> EXERCISE PROMPT: From the line with "You are a GUI" to the line with "Task: Open the Pen tool dropdown arrow", retype each line exactly as it stands in the records below, but skip the pictures.

> PROVIDED DATA:
--------------------------------------------------
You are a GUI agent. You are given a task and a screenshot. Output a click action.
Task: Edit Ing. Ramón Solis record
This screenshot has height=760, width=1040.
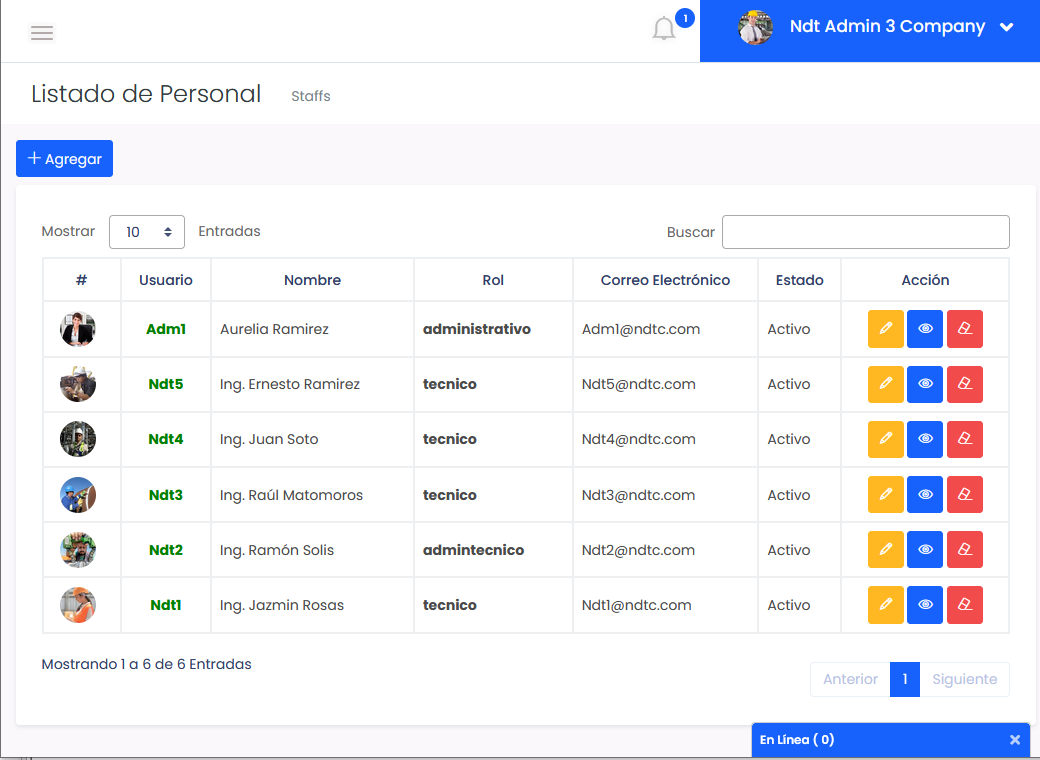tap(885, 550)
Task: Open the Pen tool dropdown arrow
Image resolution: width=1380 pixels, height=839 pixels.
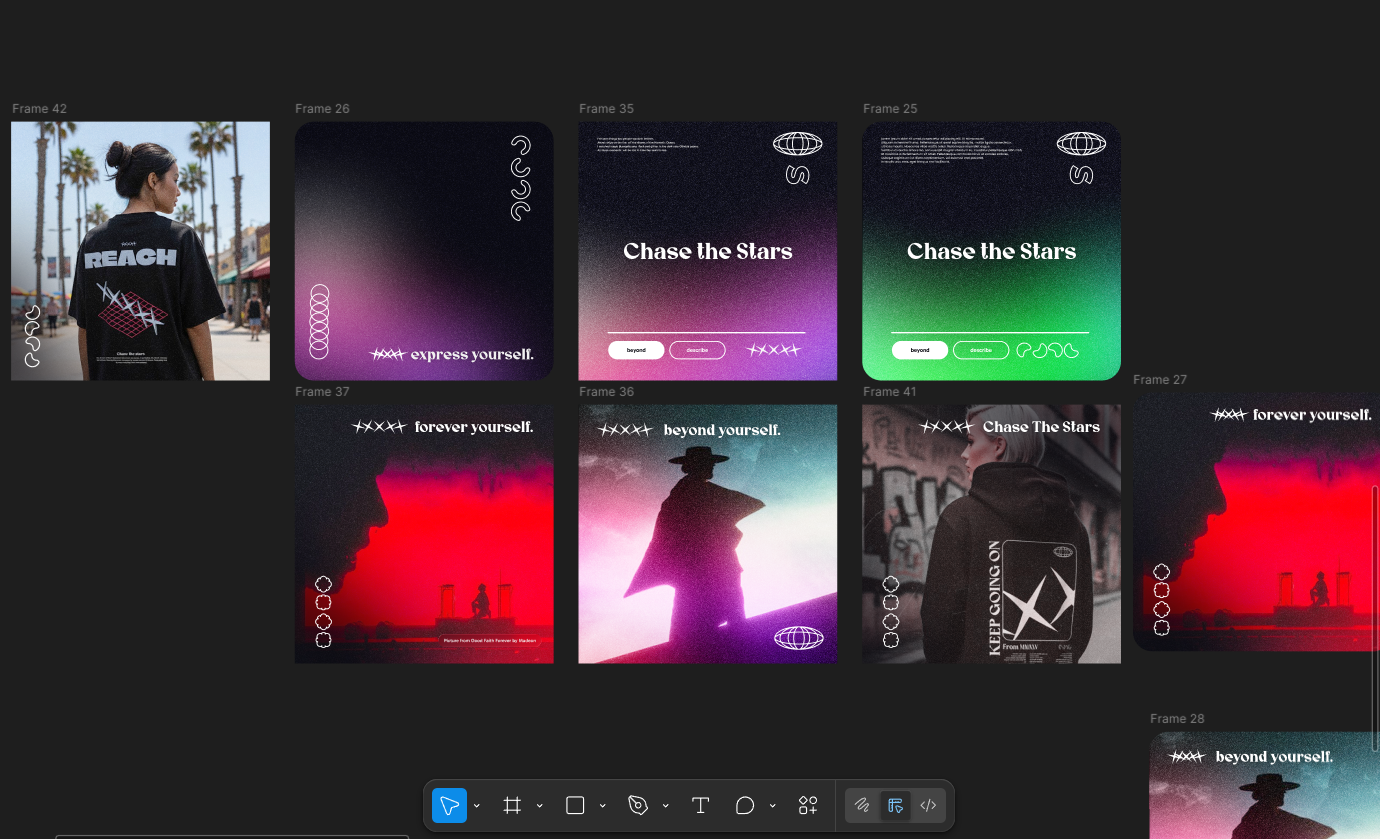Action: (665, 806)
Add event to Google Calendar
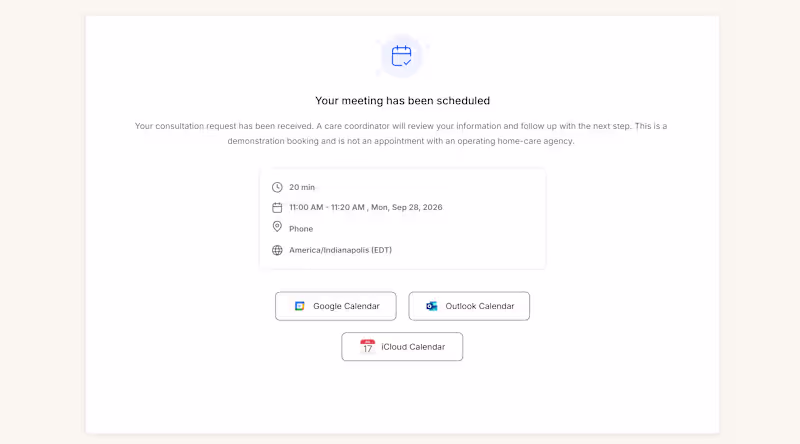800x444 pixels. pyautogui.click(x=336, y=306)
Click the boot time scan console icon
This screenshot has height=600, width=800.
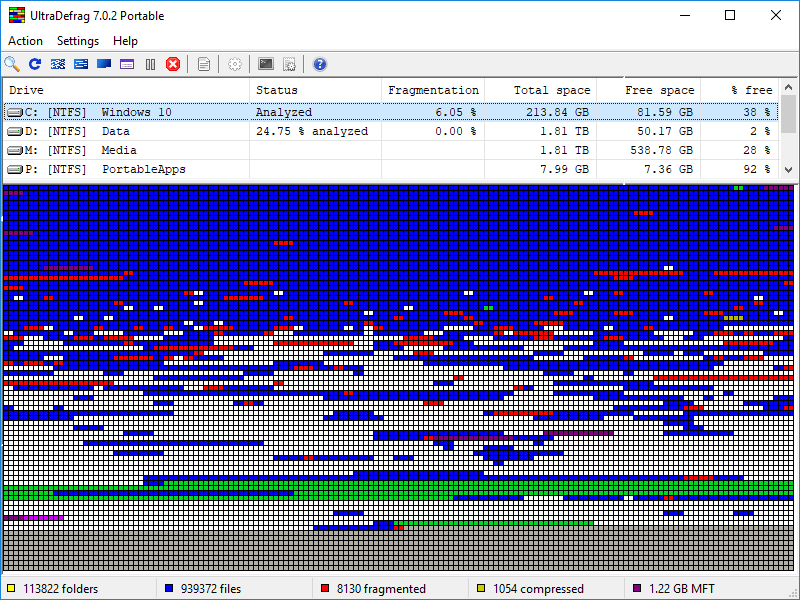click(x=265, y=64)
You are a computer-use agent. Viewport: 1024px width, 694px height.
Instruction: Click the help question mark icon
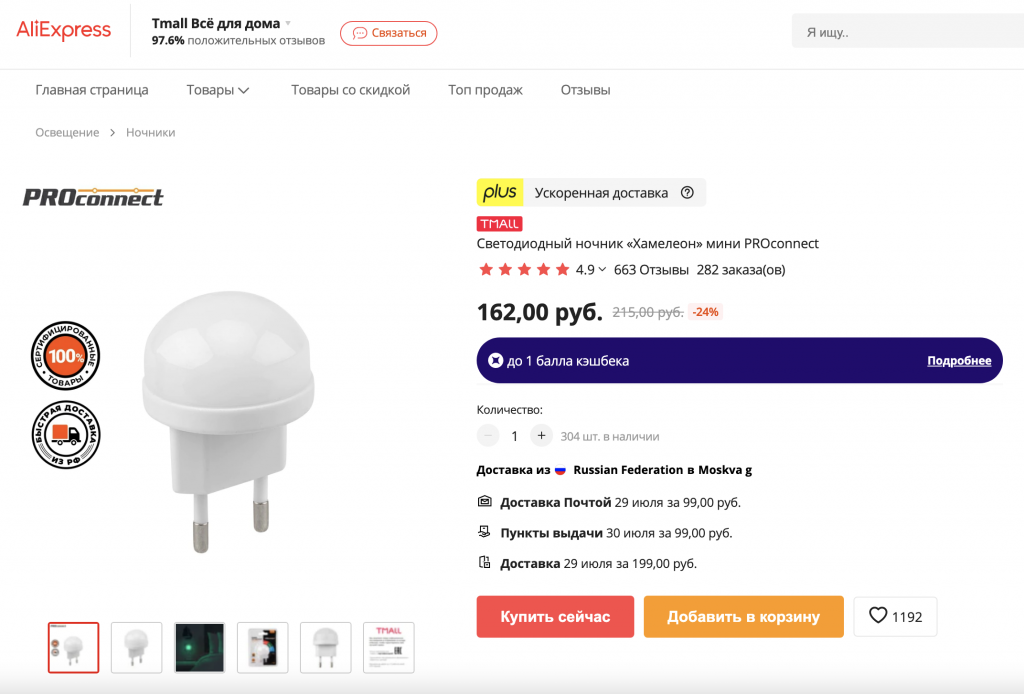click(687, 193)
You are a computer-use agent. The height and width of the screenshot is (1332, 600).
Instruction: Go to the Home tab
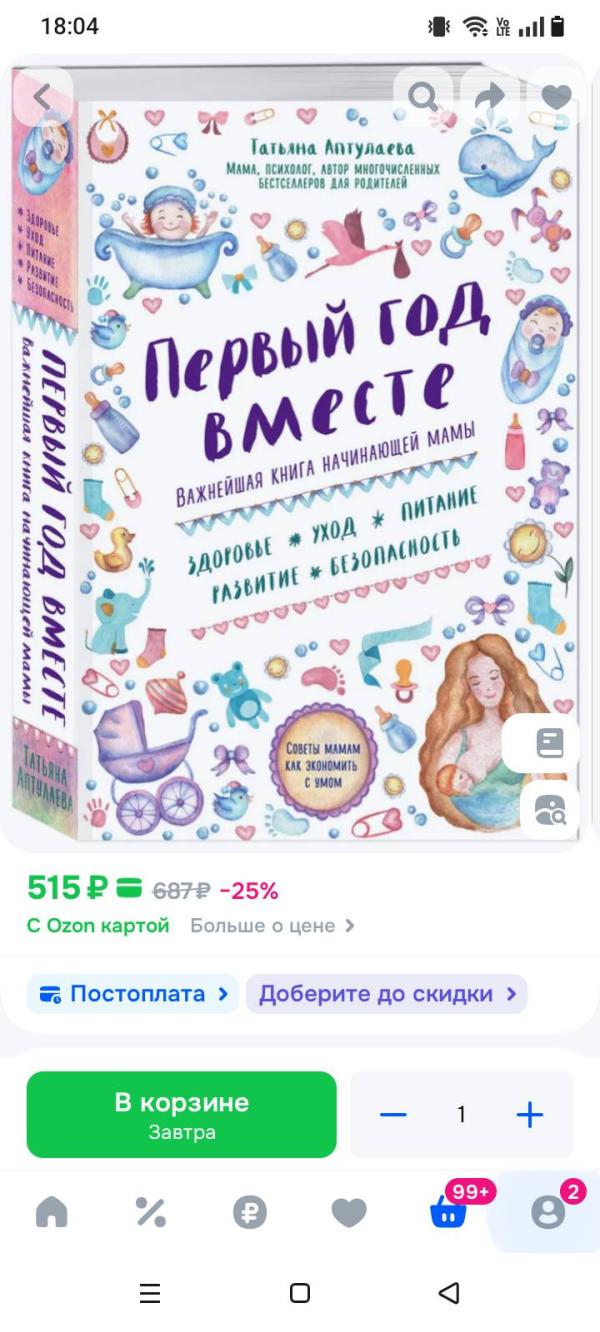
--------------------------------------------------
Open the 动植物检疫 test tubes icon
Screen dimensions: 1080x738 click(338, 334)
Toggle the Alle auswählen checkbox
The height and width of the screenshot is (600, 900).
--------------------------------------------------
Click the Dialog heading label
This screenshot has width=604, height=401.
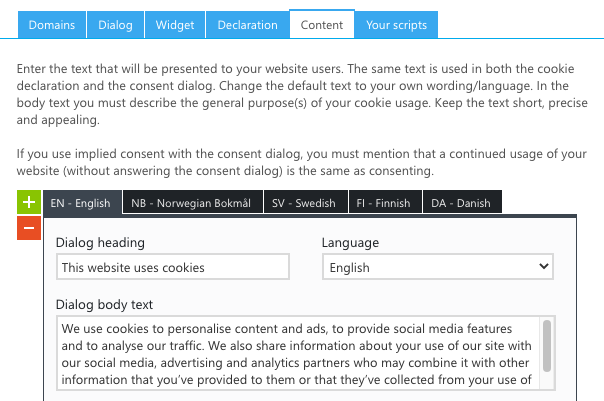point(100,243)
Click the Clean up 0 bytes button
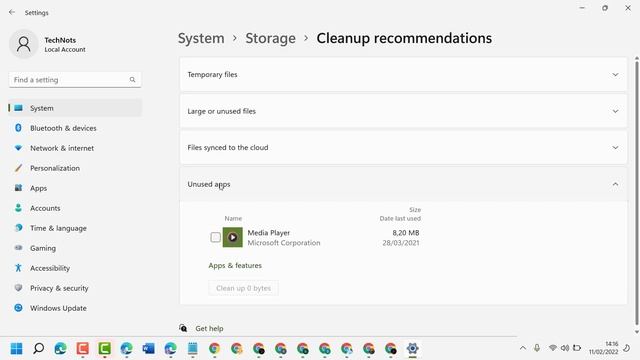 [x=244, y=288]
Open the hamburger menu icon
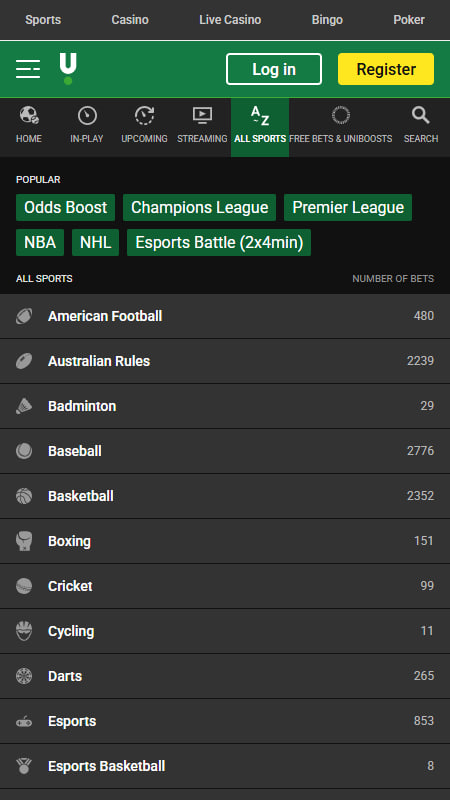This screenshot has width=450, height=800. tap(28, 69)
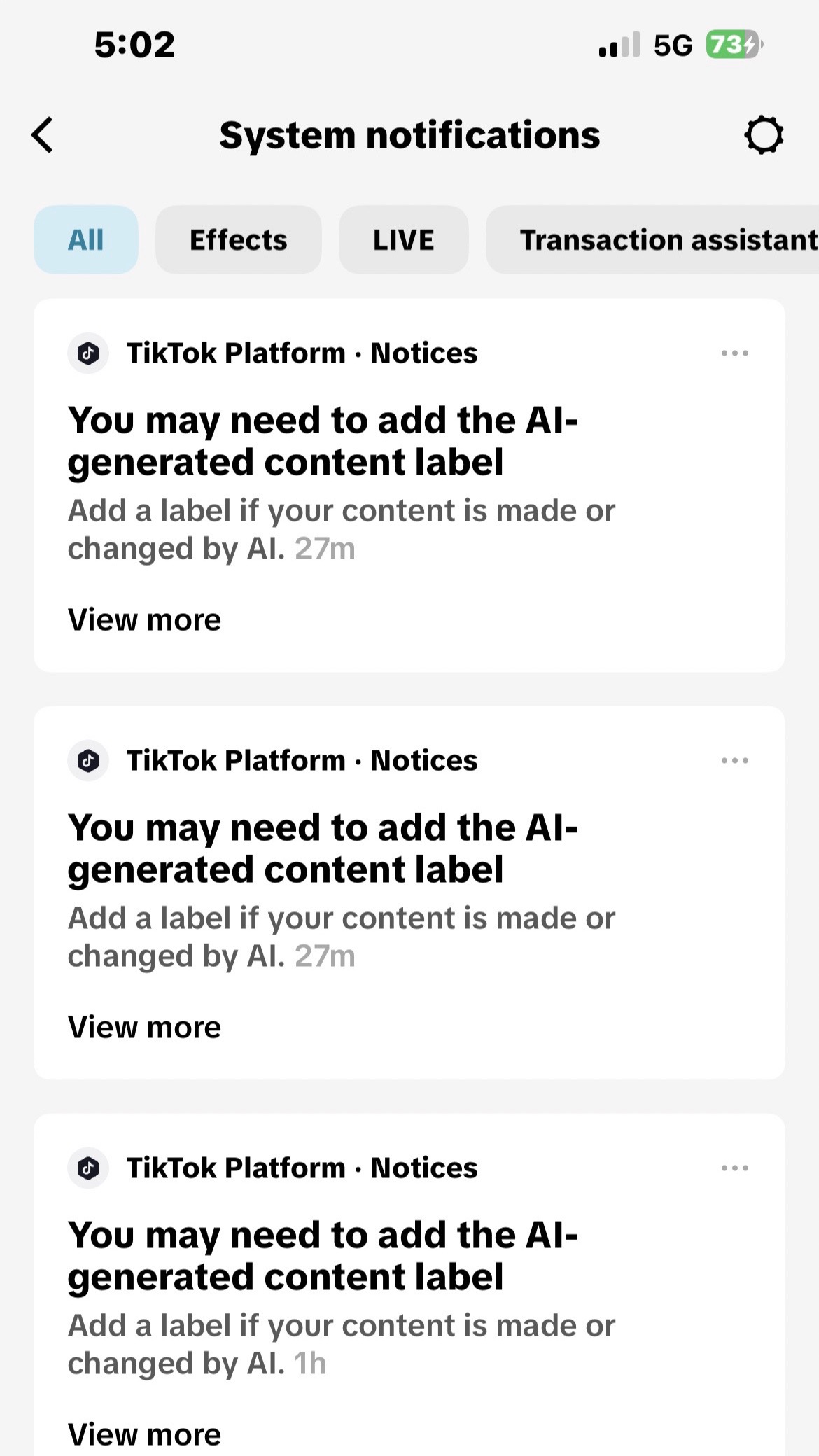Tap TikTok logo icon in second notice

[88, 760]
--------------------------------------------------
> ANSWER BELOW:
You are a GUI agent. You are given a task and a screenshot. Output a click action.
Task: Edit Ing. Ramón Solis record
This screenshot has height=760, width=1040.
tap(885, 550)
Task: Open the Pen tool dropdown arrow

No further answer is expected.